The companies announced the agreement on Monday, June 15. The transaction values Roku at $160 per share and is expected to close in the first half of 2027, pending shareholder and regulatory approvals.
Fox Roku Deal Expands Streaming Reach
The agreement would give Fox a larger role in the fast-changing streaming market. Roku operates a major connected TV platform, sells streaming devices, and runs The Roku Channel.
Roku reaches more than 100 million streaming households globally, according to the companies. That reach gives Fox a direct path into homes where viewers are moving away from traditional cable.
Fox already owns Tubi, a free ad-supported streaming service. By adding Roku, Fox would gain another major advertising platform and a stronger position in connected television.
The companies said Roku would continue operating as an open platform. That means other streaming services would still be available through Roku devices and software.
What Roku Shareholders Would Receive
Under the deal, Roku shareholders would receive $96 in cash and 0.9693 shares of Fox Class A common stock for each Roku share. The total value equals $160 per share.
After the transaction closes, Fox shareholders are expected to own about 73% of the combined company. Roku shareholders are expected to own about 27%.
Fox said its shareholder capital return program would continue. The company also said it expects to maintain its investment grade rating.
The agreement still needs approval before it becomes final. Until then, Fox and Roku will continue operating as separate companies.
Why Fox Wants Roku
Fox has focused heavily on live sports, news, broadcast television, and free streaming. Roku gives the company a larger technology and distribution platform.
The deal could help Fox sell more targeted advertising across streaming services. It may also strengthen Fox’s ability to promote live programming, including sports and news, to streaming audiences.

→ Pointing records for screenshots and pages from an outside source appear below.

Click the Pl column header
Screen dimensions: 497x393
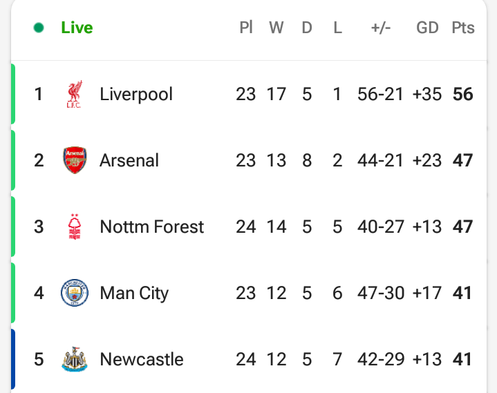pyautogui.click(x=246, y=28)
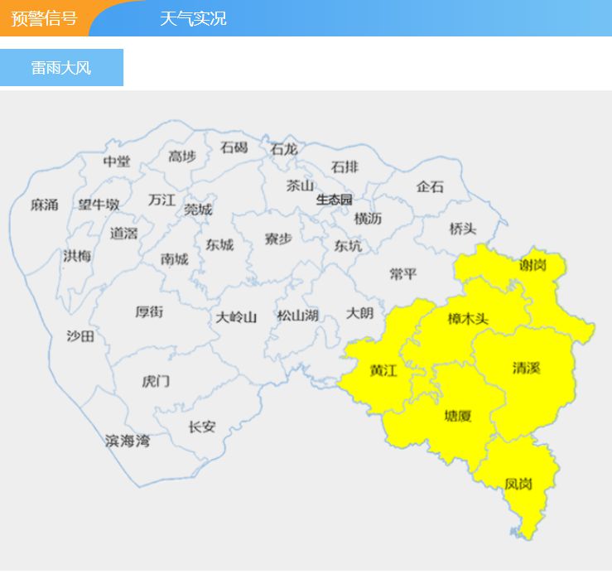This screenshot has height=574, width=612.
Task: Select the yellow 塘厦 region
Action: pos(458,416)
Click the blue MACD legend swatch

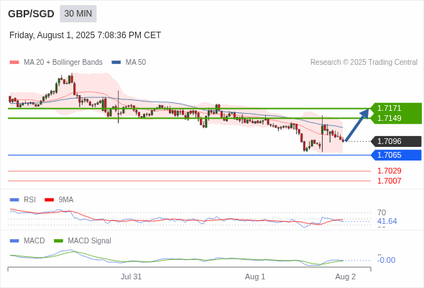pos(14,241)
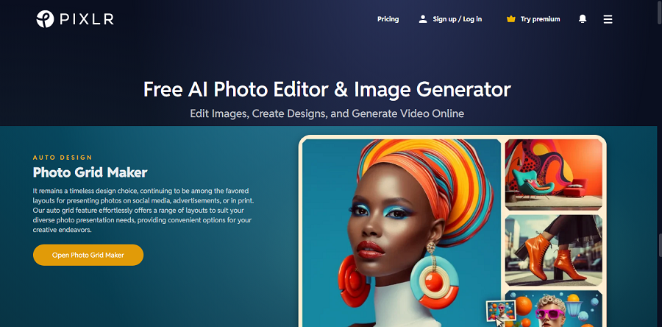Click the AUTO DESIGN category label

pos(63,158)
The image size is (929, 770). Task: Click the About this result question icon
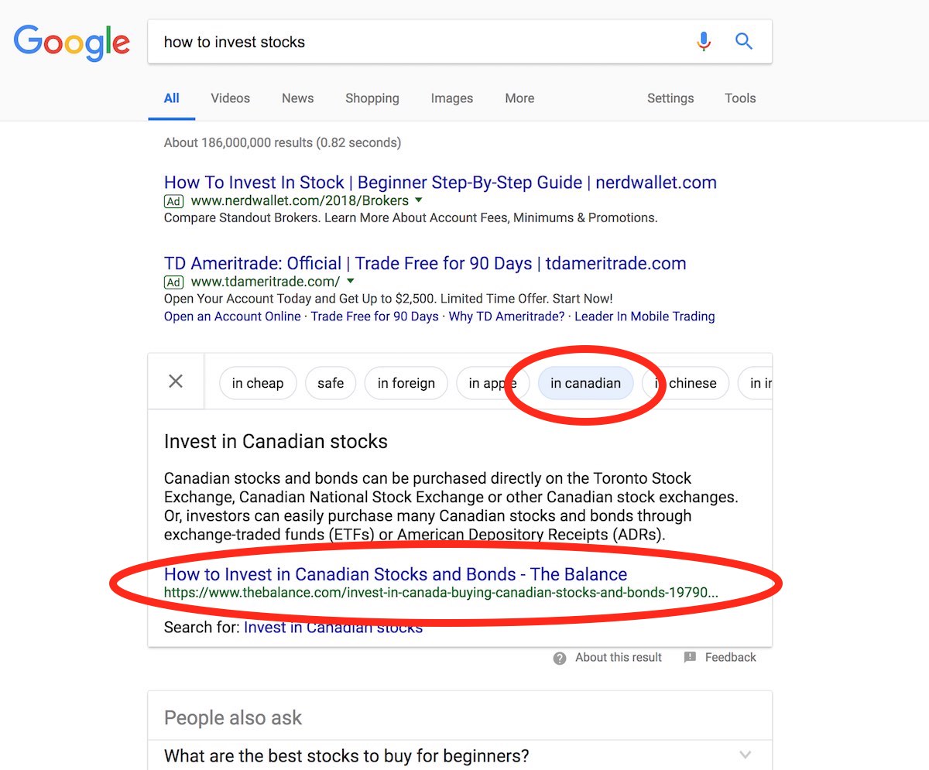(560, 658)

Media companies have been searching for better ways to reach viewers as cable subscriptions decline. Connected TV platforms have become more important because they control how many viewers find streaming apps and channels.

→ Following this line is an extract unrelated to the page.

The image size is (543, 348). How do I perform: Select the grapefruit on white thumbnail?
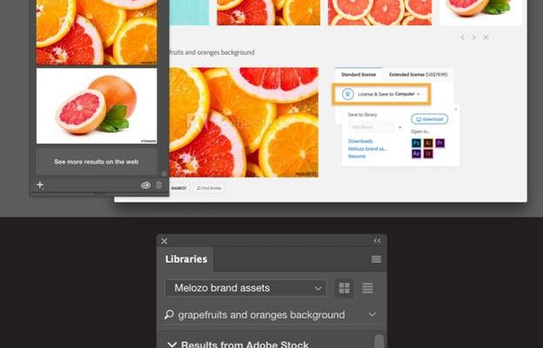[97, 106]

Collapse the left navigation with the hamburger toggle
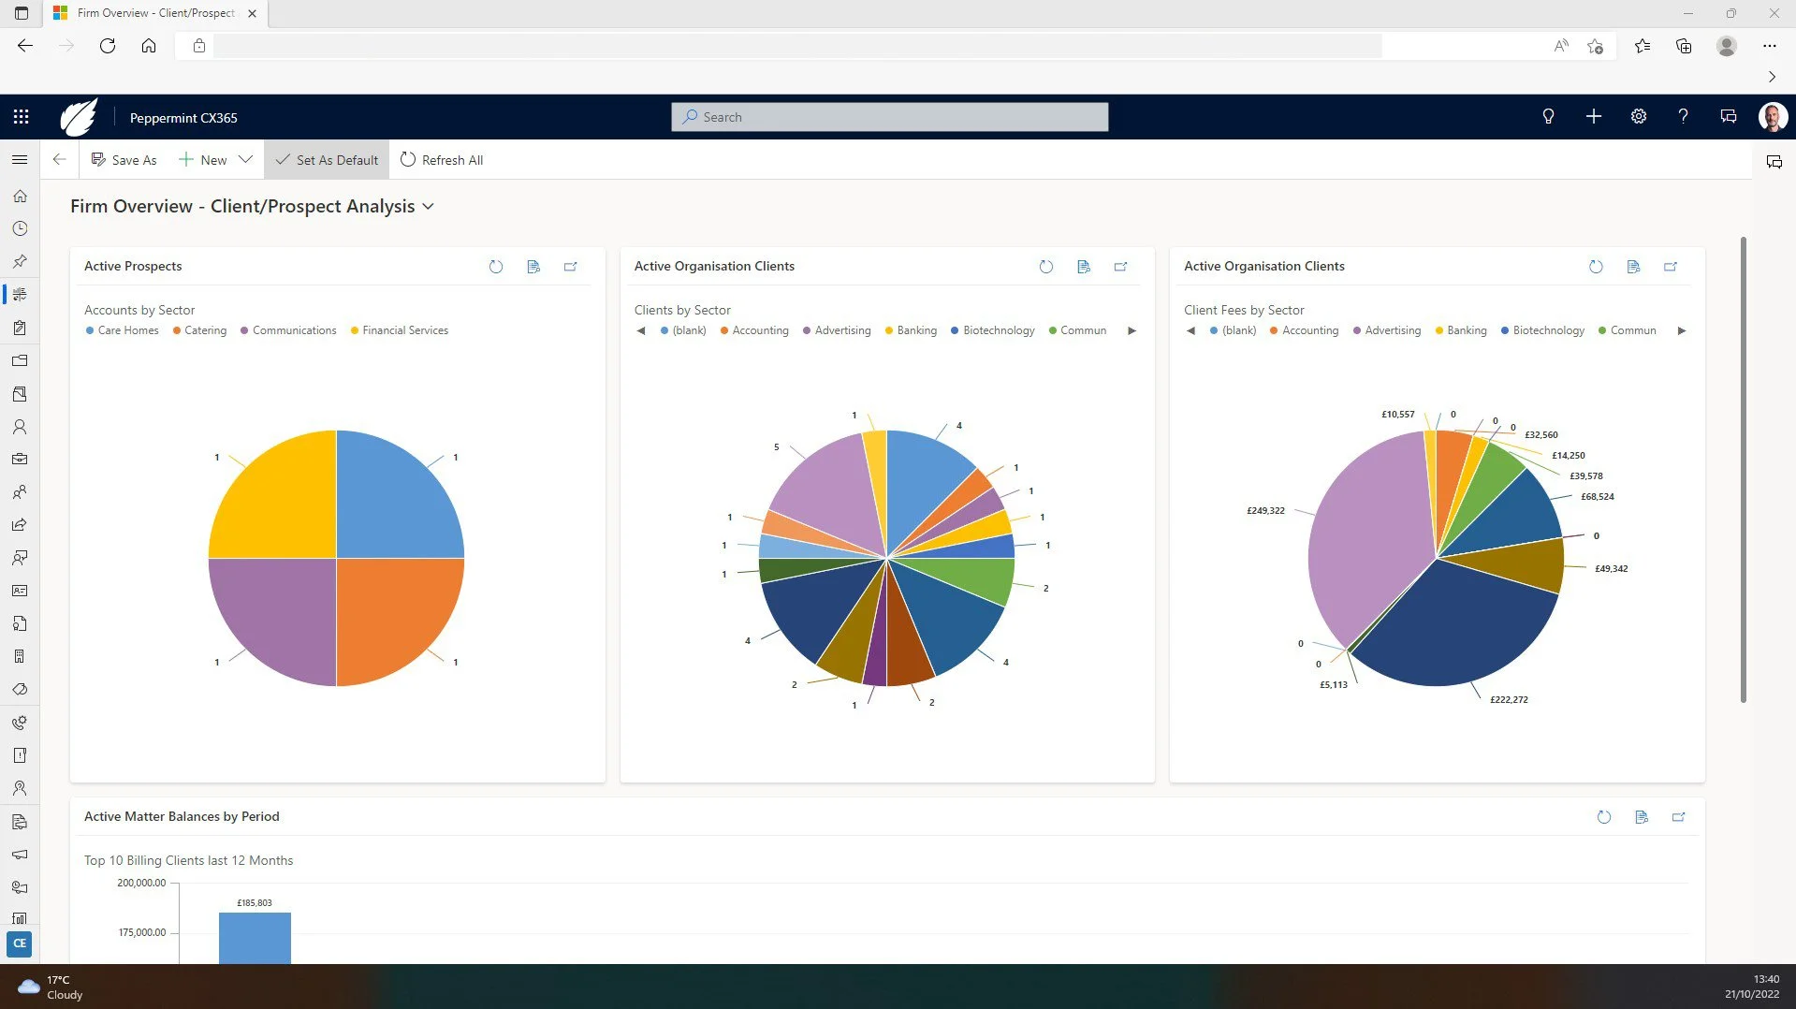tap(20, 159)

The Fox Roku deal also reflects a larger trend in media consolidation. Traditional television companies are looking for scale as streaming competition grows.
What It Means for Viewers
For viewers, the deal may lead to more Fox programming across Roku’s platform. It could also bring closer connections between Tubi, The Roku Channel, and Fox’s live content.
However, the companies have said Roku will remain open to outside partners. That point will likely matter to other streaming companies that depend on Roku for distribution.
Regulators may review whether the deal affects competition in streaming, advertising, or connected TV access. The companies expect the transaction to close in the first half of 2027.
If completed, the acquisition would make Fox a much larger player in streaming technology. It would also place Roku’s platform, ad business, and audience reach inside one of the country’s best-known media companies.
For consumers, advertisers, and media competitors, the Fox Roku deal signals another major shift in how television is distributed, watched, and paid for.